Directions for this task
Here is the task for the records below: repeat exactly the lines from the one with "Institutional Resume (886, 1251)" to the one with "Alumni [menuitem]", both included, and nothing else.

Provided entries
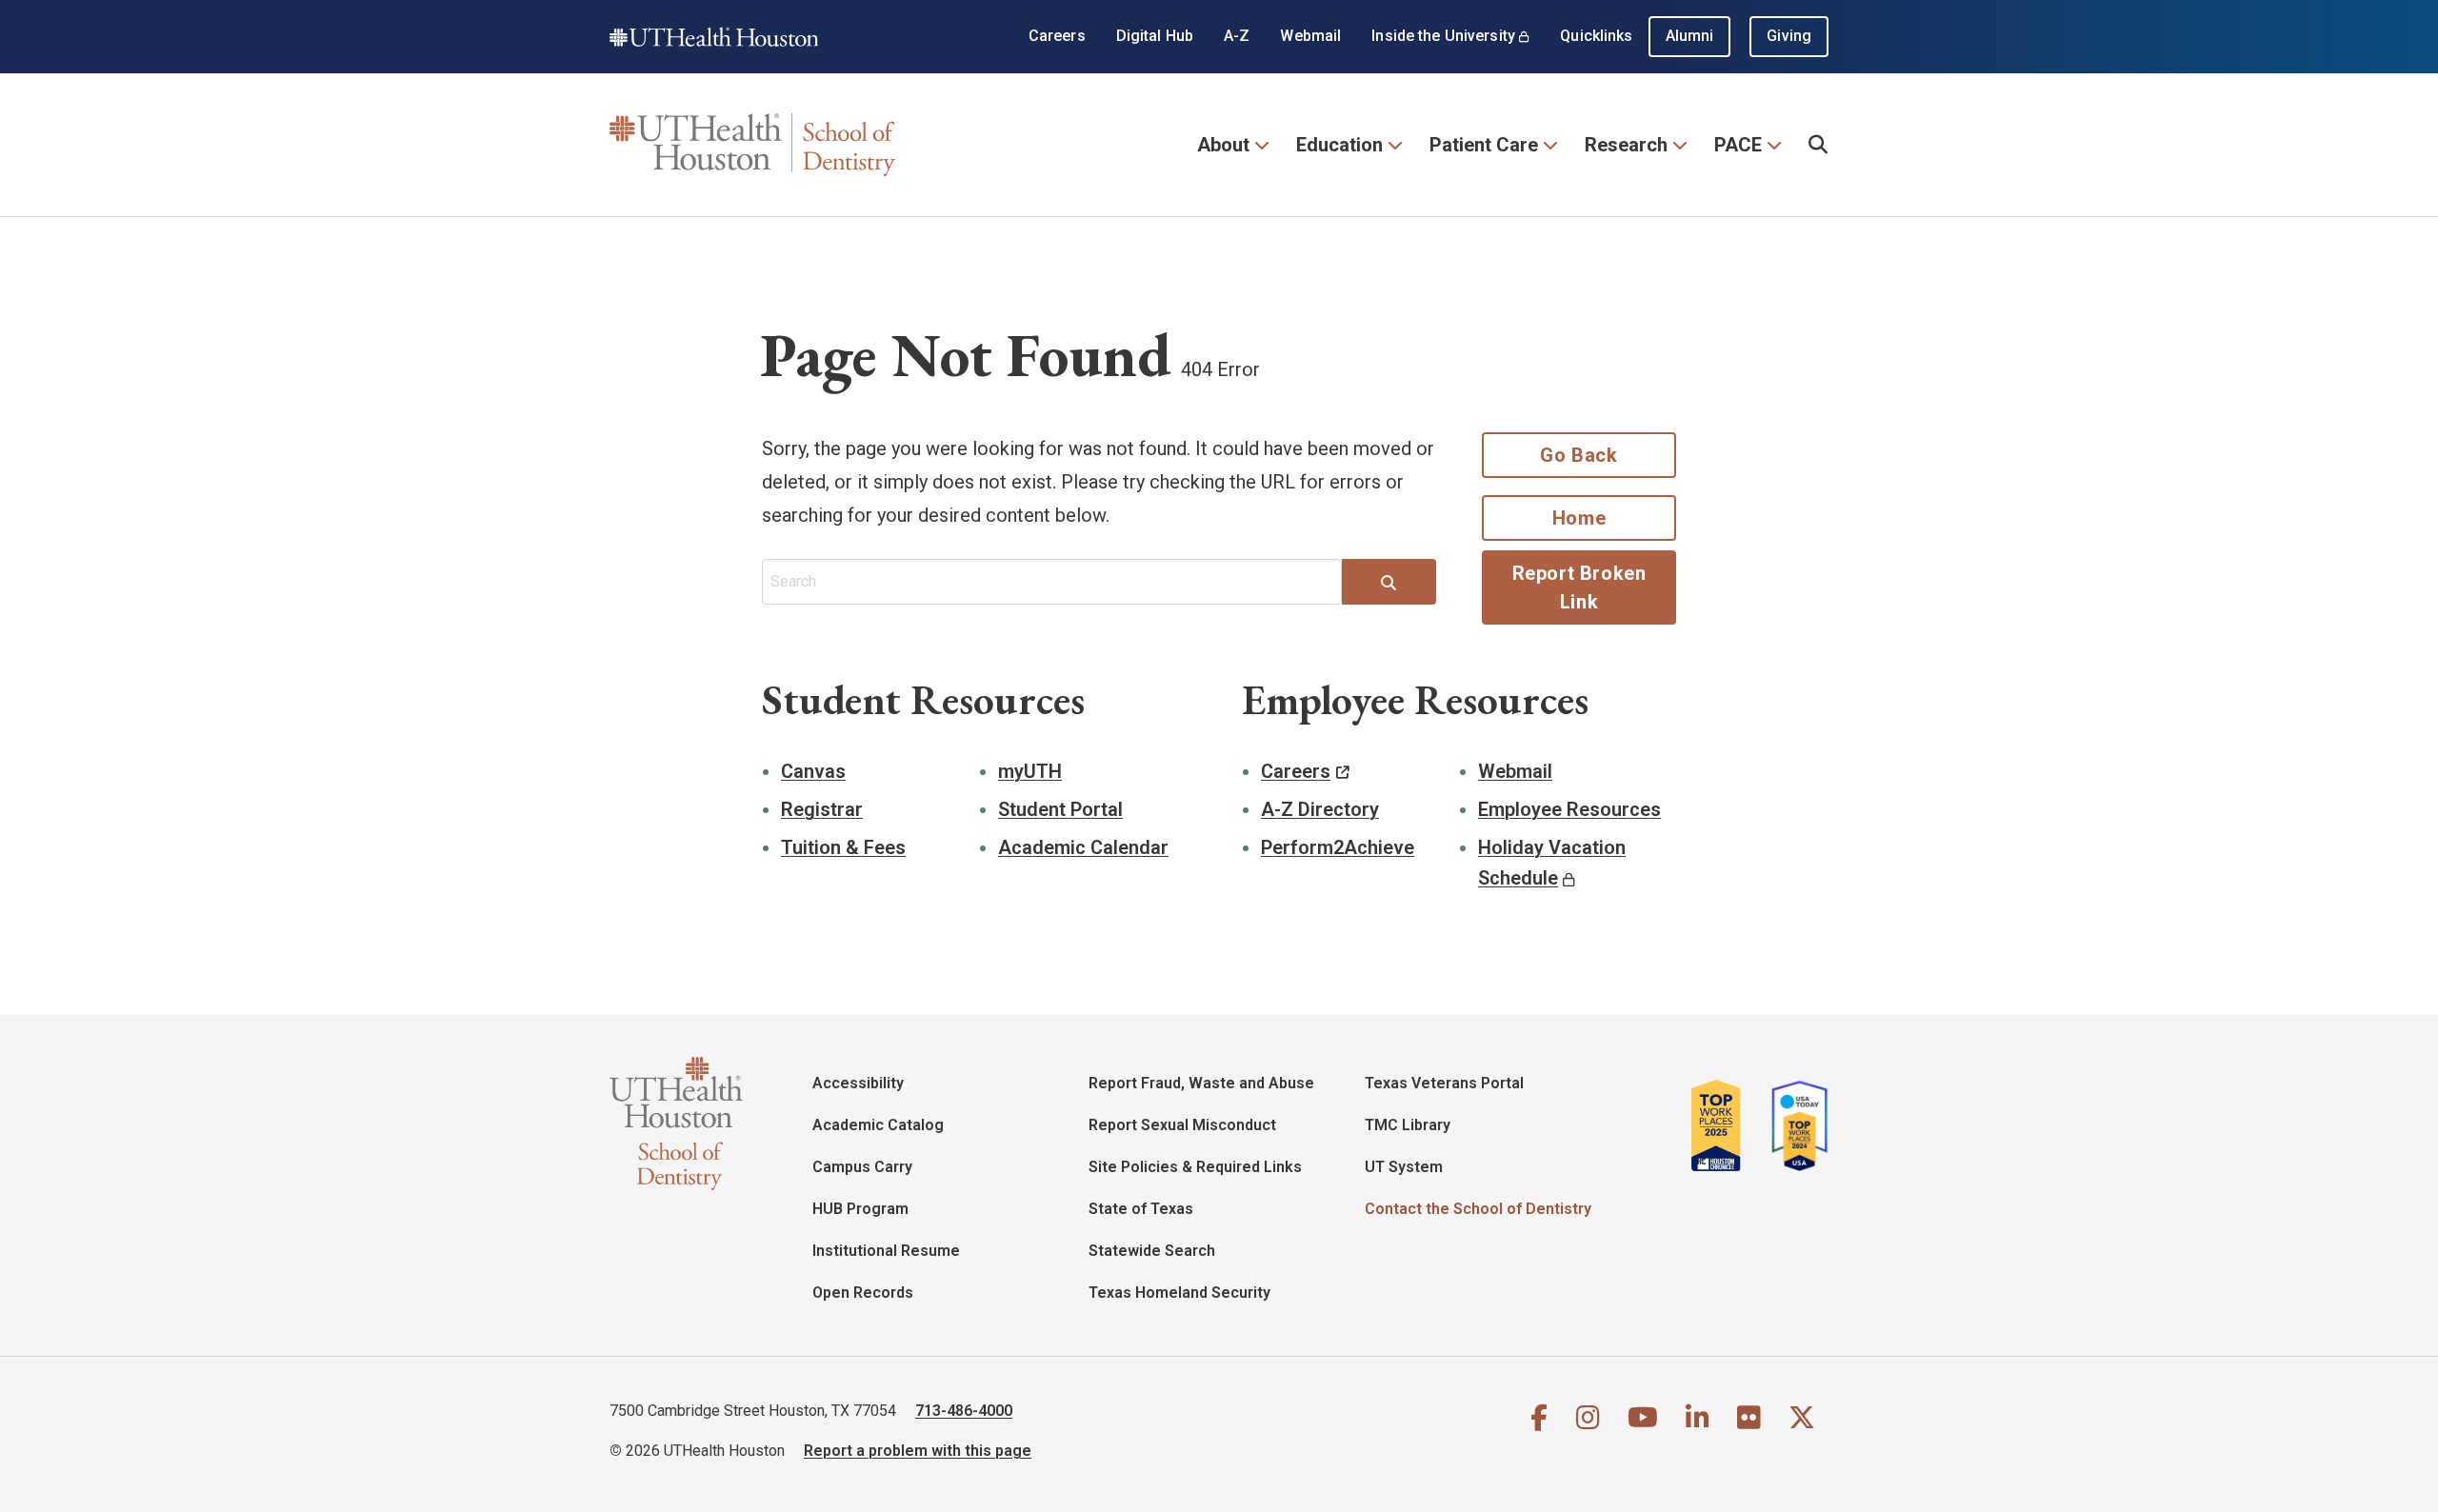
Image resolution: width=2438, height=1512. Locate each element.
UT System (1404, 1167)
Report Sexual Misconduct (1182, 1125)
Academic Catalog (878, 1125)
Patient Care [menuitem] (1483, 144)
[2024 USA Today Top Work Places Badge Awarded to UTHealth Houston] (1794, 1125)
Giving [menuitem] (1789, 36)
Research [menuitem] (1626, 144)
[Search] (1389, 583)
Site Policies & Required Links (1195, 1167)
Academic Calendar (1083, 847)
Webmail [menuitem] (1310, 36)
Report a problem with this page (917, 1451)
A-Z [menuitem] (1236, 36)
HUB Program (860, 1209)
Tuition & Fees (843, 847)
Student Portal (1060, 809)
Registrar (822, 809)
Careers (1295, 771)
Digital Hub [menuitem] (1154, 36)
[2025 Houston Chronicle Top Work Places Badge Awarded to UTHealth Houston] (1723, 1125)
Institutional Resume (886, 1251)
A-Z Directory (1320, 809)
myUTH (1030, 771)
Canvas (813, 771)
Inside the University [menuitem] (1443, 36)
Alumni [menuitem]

--

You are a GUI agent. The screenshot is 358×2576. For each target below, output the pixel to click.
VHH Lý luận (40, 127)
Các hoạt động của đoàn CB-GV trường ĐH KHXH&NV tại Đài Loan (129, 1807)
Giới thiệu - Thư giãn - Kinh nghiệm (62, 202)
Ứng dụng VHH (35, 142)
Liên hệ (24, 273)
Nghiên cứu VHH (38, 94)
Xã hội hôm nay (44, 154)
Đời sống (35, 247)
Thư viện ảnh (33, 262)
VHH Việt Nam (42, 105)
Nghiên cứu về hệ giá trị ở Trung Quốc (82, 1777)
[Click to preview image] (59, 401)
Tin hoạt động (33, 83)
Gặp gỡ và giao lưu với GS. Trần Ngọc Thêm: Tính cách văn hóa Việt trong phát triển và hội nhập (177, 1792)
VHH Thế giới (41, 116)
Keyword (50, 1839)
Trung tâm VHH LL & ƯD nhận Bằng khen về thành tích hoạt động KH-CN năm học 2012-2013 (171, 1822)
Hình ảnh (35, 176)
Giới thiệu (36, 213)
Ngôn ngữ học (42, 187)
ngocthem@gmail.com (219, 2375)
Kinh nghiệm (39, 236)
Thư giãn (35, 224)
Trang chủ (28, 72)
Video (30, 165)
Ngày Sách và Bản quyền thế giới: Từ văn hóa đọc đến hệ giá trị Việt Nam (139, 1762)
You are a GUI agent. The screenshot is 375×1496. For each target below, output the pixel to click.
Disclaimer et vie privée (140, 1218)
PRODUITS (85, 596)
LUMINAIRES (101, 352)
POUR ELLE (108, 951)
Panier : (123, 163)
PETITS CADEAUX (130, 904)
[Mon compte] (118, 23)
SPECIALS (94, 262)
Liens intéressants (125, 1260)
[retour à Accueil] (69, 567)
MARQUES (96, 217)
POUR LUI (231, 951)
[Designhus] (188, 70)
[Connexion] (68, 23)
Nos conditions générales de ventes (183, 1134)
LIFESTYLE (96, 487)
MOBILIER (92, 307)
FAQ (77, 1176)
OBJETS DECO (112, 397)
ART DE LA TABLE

Your solution
Institutional Resume (886, 1251)
A-Z Directory (1320, 809)
myUTH (1030, 771)
Canvas (813, 771)
Inside the University [menuitem] (1443, 36)
Alumni [menuitem]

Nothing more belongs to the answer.